- [Directions]:
Filter the records, keeping every line that has the string "progress".

Dataset records Block Start

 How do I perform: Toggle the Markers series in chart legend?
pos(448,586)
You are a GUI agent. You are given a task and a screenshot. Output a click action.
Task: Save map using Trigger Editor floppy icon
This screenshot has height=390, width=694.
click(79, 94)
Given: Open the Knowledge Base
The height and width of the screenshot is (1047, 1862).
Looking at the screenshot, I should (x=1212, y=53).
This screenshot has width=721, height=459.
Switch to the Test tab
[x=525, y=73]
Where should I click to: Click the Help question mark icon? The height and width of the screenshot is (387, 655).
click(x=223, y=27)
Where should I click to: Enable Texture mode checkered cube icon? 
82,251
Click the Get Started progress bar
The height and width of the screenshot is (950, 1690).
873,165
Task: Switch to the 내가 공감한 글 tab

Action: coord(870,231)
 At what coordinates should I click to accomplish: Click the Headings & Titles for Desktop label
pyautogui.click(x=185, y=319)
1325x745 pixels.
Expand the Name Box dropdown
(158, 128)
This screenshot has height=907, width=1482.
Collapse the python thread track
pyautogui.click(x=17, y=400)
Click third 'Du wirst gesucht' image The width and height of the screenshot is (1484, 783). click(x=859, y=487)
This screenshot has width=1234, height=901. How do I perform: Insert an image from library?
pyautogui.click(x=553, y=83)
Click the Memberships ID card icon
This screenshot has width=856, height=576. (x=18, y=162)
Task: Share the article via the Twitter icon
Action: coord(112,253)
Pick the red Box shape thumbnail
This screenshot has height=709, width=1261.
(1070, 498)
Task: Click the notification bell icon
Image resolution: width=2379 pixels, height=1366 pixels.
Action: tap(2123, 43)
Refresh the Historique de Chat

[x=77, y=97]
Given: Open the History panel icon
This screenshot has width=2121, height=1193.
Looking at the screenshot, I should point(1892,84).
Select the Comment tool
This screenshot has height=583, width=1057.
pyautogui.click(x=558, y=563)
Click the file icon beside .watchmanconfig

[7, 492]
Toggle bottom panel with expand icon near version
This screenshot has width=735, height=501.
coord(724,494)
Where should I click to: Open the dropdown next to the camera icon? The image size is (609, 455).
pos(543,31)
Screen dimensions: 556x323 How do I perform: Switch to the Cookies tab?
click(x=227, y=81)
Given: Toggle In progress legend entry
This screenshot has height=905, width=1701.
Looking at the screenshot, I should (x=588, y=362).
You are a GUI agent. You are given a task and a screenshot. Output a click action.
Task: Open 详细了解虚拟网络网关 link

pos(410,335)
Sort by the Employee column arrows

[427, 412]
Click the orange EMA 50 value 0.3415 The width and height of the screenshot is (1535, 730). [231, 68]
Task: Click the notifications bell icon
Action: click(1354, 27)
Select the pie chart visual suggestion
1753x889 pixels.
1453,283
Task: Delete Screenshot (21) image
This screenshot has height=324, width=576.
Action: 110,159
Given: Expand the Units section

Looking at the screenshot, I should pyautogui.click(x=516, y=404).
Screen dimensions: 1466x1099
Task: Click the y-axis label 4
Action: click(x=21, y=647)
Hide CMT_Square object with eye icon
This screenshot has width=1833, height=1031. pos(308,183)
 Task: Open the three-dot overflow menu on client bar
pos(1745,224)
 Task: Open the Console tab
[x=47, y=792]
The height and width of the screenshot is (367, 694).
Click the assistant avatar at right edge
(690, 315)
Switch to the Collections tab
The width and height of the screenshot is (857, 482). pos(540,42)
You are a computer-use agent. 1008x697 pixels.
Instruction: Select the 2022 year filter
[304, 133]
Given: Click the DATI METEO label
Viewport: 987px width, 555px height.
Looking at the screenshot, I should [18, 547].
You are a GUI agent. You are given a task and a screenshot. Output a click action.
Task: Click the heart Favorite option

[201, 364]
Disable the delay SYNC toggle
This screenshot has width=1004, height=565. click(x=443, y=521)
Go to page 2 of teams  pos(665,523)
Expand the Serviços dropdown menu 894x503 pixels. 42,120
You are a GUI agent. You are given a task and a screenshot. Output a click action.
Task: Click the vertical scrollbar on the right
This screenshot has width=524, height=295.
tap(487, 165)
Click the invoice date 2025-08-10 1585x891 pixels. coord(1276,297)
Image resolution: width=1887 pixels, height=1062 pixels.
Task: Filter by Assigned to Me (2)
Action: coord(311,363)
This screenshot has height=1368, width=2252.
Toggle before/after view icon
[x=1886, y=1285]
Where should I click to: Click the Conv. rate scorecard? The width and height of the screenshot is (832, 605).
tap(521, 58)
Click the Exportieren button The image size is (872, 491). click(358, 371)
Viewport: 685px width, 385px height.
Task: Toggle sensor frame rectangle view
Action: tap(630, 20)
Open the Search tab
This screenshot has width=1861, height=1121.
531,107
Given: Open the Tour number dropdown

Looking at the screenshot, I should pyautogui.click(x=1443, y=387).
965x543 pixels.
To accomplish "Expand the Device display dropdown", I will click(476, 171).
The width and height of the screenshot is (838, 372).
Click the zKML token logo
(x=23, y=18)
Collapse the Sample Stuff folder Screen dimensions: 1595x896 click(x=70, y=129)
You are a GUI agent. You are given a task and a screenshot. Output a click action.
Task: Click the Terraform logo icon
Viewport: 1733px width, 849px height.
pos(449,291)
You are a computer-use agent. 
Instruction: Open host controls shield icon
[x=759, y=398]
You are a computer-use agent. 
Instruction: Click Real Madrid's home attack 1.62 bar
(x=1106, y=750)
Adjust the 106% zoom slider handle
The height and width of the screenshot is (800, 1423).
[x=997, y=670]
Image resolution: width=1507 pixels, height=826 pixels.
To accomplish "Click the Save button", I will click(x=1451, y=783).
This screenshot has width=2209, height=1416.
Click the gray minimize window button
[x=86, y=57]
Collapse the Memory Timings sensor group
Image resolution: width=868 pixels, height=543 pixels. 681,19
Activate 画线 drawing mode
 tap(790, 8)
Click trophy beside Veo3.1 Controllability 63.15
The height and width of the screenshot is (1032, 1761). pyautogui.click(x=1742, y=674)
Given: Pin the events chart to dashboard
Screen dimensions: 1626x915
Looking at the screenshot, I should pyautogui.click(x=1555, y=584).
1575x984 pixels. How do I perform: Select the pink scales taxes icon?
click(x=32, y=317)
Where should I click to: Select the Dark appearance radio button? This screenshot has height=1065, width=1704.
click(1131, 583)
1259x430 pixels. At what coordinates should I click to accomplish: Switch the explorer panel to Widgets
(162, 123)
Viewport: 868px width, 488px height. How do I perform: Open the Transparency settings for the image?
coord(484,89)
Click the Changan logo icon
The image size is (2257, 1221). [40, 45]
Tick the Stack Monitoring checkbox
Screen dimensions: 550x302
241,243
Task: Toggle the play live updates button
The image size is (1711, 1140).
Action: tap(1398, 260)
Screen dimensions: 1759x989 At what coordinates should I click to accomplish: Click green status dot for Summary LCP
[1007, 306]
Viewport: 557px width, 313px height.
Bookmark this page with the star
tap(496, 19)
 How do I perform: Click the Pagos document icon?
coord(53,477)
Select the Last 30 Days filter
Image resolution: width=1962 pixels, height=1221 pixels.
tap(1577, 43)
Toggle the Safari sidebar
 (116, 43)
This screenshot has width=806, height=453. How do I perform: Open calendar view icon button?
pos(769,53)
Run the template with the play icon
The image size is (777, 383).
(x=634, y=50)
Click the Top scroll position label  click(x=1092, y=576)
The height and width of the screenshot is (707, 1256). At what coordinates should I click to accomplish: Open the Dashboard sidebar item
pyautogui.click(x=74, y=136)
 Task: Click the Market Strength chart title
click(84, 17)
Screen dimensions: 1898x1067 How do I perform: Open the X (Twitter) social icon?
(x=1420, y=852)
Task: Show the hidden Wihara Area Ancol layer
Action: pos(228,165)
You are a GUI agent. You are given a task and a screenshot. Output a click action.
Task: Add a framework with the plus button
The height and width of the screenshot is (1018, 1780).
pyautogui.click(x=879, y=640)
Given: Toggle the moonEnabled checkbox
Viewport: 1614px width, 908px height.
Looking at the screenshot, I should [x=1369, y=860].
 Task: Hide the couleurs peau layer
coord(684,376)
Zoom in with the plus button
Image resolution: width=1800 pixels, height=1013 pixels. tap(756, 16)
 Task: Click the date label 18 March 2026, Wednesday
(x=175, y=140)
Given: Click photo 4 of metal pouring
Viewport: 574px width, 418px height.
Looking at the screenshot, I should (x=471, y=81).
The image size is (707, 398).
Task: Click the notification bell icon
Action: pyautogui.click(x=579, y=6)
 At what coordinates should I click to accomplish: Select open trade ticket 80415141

Dataset records Block End

- [Output]:
Click the Get Started progress bar
Given: Toggle In progress legend entry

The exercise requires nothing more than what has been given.